- _The task_:
The reply is to be an exact repetition of the entries that follow, with each picture left out.

Screenshot grounding data:
::::::::

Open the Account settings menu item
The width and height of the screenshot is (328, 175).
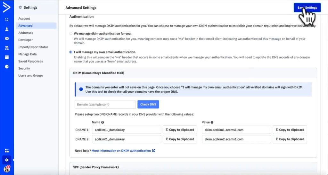click(24, 19)
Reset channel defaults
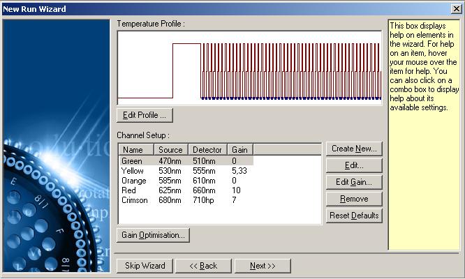Viewport: 465px width, 279px height. click(x=354, y=216)
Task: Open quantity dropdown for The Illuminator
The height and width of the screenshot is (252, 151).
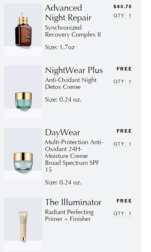Action: (123, 214)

::::::::

- _Response to the task_:
Open the Account settings menu item
The width and height of the screenshot is (328, 175).
click(24, 19)
Reset channel defaults
Viewport: 465px width, 279px height. click(x=354, y=216)
Task: Open quantity dropdown for The Illuminator
The height and width of the screenshot is (252, 151).
Action: (123, 214)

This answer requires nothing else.